Overview
This week we talk about more BootHole-like vulnerabilities in GRUB2, a
Spectre exploit found in-the-wild, security updates for xterm, screen,
Python, wpa_supplicant and more.
This week in Ubuntu Security Updates
52 unique CVEs addressed
[USN-4698-2] Dnsmasq regression [00:44]
- 8 CVEs addressed in Xenial (16.04 LTS), Bionic (18.04 LTS), Focal (20.04 LTS), Groovy (20.10)
- Relates to a dnsmasq update done back in January - upstream fixes results
in regressions in some network environments - backported the resulting
additional fixes from upstream to resolve these
[USN-4746-1] xterm vulnerability [01:14]
- 1 CVEs addressed in Xenial (16.04 LTS), Bionic (18.04 LTS), Focal (20.04 LTS), Groovy (20.10)
- taviso - crafted UTF-8 could cause a crash - related to very similar bug
in screen
- 1 CVEs addressed in Trusty ESM (14.04 ESM), Xenial (16.04 LTS), Bionic (18.04 LTS), Focal (20.04 LTS), Groovy (20.10)

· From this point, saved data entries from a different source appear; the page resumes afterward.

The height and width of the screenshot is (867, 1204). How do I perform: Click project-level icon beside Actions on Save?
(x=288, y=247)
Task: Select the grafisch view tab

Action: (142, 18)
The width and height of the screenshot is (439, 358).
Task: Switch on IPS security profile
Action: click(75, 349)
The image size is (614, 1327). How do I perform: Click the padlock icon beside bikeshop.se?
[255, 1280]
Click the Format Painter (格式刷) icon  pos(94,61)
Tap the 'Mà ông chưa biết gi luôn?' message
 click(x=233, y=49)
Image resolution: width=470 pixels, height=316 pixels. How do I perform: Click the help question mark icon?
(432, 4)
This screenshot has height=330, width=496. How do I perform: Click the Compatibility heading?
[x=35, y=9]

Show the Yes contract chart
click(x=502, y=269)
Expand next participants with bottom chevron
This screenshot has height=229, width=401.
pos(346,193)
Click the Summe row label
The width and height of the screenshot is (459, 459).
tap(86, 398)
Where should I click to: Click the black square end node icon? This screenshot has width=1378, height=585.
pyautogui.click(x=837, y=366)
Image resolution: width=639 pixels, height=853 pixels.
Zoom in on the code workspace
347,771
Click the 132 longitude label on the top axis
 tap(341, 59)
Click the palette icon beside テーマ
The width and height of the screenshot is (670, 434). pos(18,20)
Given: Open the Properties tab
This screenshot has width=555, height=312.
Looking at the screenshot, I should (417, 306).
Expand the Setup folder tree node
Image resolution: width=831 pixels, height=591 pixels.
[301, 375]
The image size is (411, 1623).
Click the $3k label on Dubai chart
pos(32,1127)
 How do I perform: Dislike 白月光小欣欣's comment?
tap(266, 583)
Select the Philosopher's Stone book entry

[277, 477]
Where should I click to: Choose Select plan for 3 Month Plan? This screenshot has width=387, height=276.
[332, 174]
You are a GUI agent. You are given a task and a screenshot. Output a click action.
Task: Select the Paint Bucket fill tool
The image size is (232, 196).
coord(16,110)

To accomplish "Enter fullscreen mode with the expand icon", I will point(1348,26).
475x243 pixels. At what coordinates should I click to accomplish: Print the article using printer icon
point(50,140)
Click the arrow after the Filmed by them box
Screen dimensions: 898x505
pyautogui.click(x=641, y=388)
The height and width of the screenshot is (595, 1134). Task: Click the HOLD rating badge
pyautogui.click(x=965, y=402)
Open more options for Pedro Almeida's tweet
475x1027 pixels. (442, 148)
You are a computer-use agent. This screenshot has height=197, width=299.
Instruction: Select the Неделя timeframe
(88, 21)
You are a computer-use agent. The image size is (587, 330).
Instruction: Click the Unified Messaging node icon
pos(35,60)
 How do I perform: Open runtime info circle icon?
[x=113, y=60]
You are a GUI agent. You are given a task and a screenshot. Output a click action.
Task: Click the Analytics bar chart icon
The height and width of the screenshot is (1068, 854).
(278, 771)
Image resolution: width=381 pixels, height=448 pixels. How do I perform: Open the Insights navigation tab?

- Crash in screen from crafted UTF-8 - found by users crashing a minecraft
server with this crafted content - ? - server was running under screen so
would log this crafted content - screen dies, minecraft server dies -
lots of tutorials for running a minecraft server mention to run it under
screen so this is a common thing apparently
[USN-4748-1] Linux kernel vulnerabilities [02:54]
- 5 CVEs addressed in Trusty ESM (14.04 ESM), Xenial (16.04 LTS)
[USN-4749-1] Linux kernel vulnerabilities
- 9 CVEs addressed in Trusty ESM (14.04 ESM), Xenial (16.04 LTS), Bionic (18.04 LTS)
[USN-4750-1] Linux kernel vulnerabilities
- 10 CVEs addressed in Bionic (18.04 LTS), Focal (20.04 LTS)
[USN-4751-1] Linux kernel vulnerabilities
- 18 CVEs addressed in Focal (20.04 LTS), Groovy (20.10)
[USN-4752-1] Linux kernel (OEM) vulnerabilities
- 20 CVEs addressed in Focal (20.04 LTS)
[USN-4753-1] Linux kernel (OEM) vulnerability
- 2 CVEs addressed in Focal (20.04 LTS)
[USN-4754-1] Python vulnerabilities [03:07]
- 2 CVEs addressed in Trusty ESM (14.04 ESM), Xenial (16.04 LTS), Bionic (18.04 LTS), Focal (20.04 LTS), Groovy (20.10)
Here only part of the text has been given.